Big pharma companies are eager to adopt any technology that will bring down the extraordinary time and cost of making drugs — ten years and a billion dollars to bring just one drug to market not only leads to high drug prices, but it also makes it economically unfeasible for pharma companies to invest into certain therapeutic areas such as novel antiinfectives. But when talking with an upstart like Absci, how do they know it’s the real deal?
“When talking with a potential partner like Absci, biotech and pharma companies need to be able to talk with people who have made their own experiences in the field,” Christian says. “They need to talk to people who have done it at least once or twice in their life, and in terms that are helpful for a biopharma developer and manufacturer, in order to be a credible partner.”
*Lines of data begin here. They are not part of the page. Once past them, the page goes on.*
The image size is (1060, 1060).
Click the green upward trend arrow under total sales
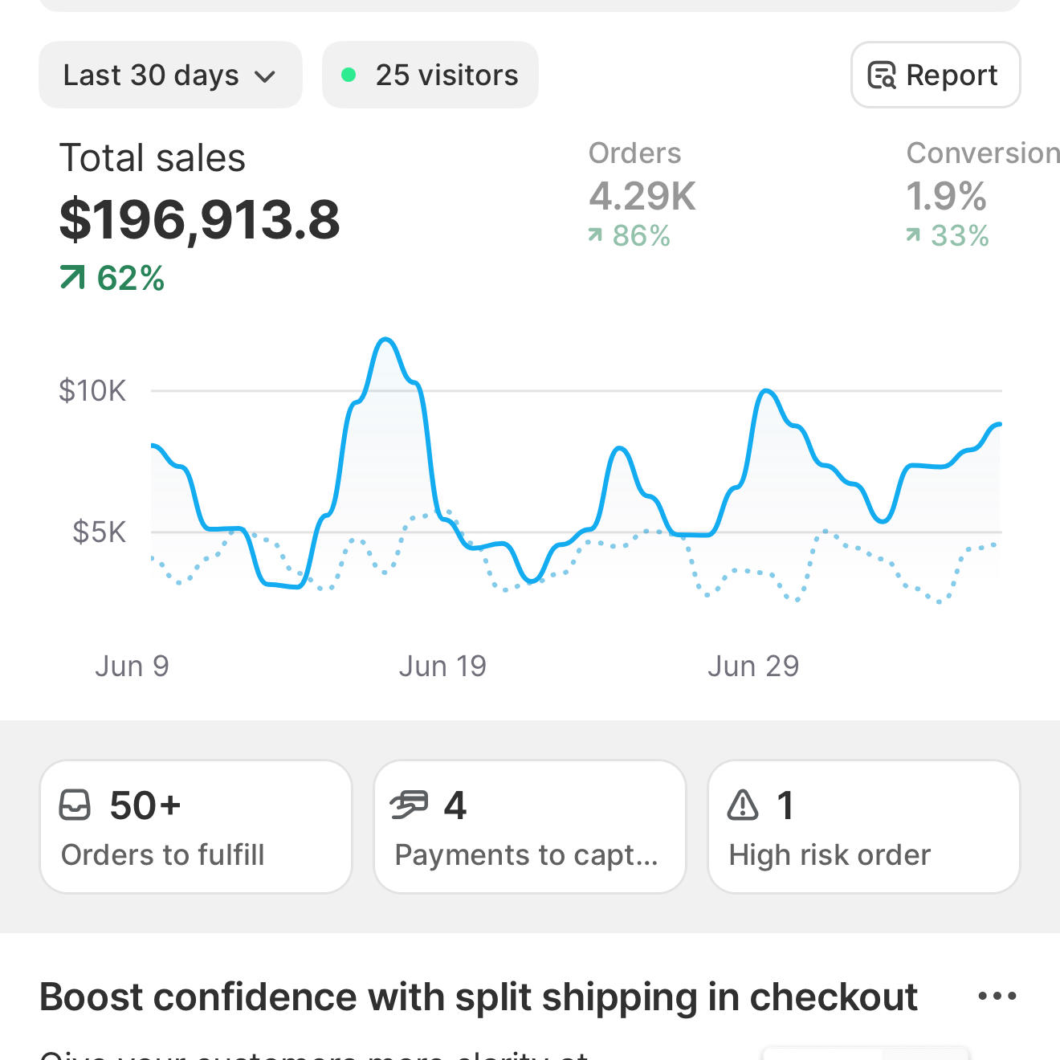click(73, 277)
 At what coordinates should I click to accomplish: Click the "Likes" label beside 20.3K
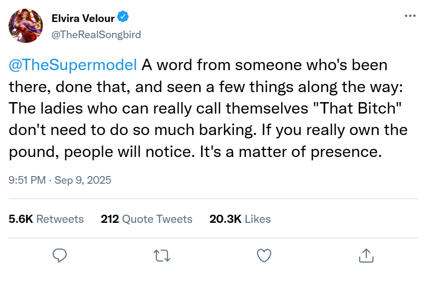(258, 219)
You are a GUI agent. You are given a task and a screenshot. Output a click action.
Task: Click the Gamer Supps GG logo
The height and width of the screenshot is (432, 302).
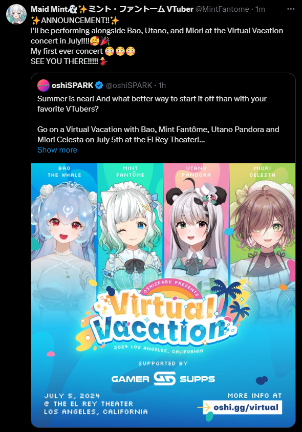[164, 378]
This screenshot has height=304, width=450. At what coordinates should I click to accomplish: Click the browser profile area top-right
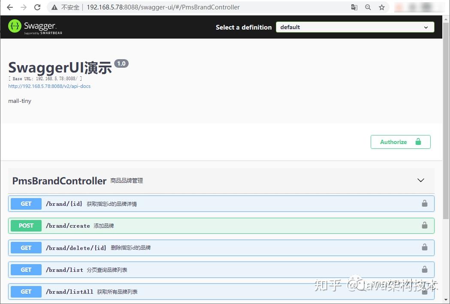[418, 7]
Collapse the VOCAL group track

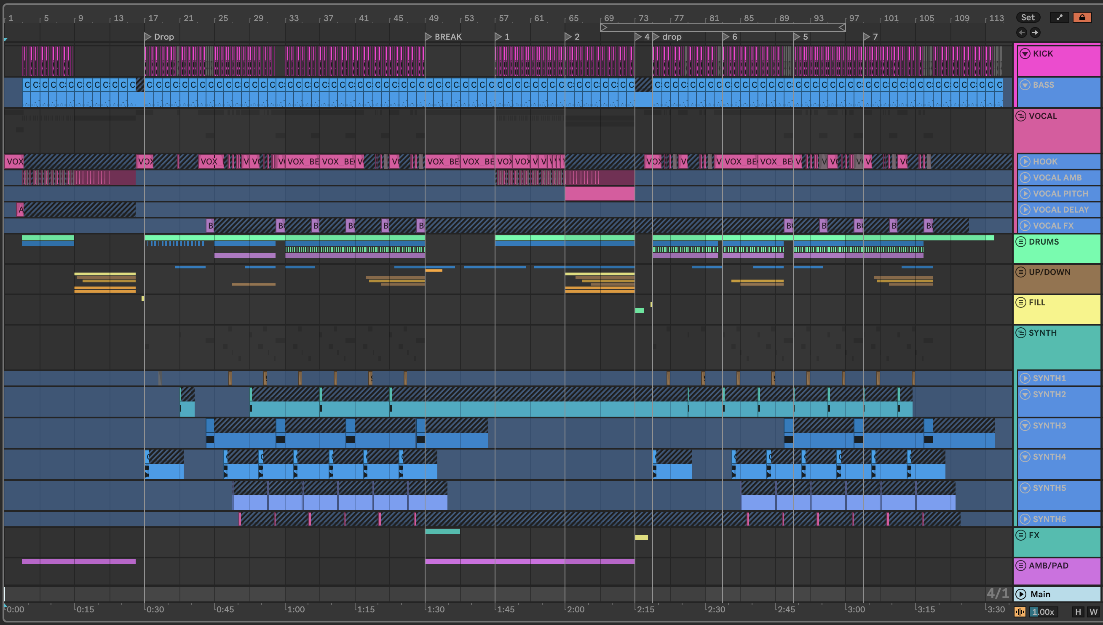click(1021, 116)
And ultimately, having pharma veterans like Christian at Absci will help guide the application of our in-house AI and synthetic biology competencies toward a broader range of valuable applications for drug developers.
“Today,” he says, “we’re using AI for drug discovery, at the top of the funnel of experiments. Tomorrow, we may be able to take it all the way through the value chain – this includes manufacturing optimization and clinical development strategies. As we continue to build better assay technologies, more predictive model systems and become more systematic in collecting relevant data in manufacturing and clinical development, we may be able to deploy AI models at all stages of biopharma R&D.
That, he says, will not just make Absci an incredibly powerful biotech company. It will help make precision medicine really come true.
The toughest job you’ll ever love
If drug creation is so hard, what keeps Christian going?
“It’s the opportunity to bring the smartest minds in AI together with the smartest minds in disease biology, math, pharma, high-throughput screening, you name it,” he says. “Watching people from such different fields coming together and, you know, creating something that hasn’t been done before — I think that’s really exciting.”
“Drug creation is a dream job for me. It’s about making AI real and making it a reality for patients.”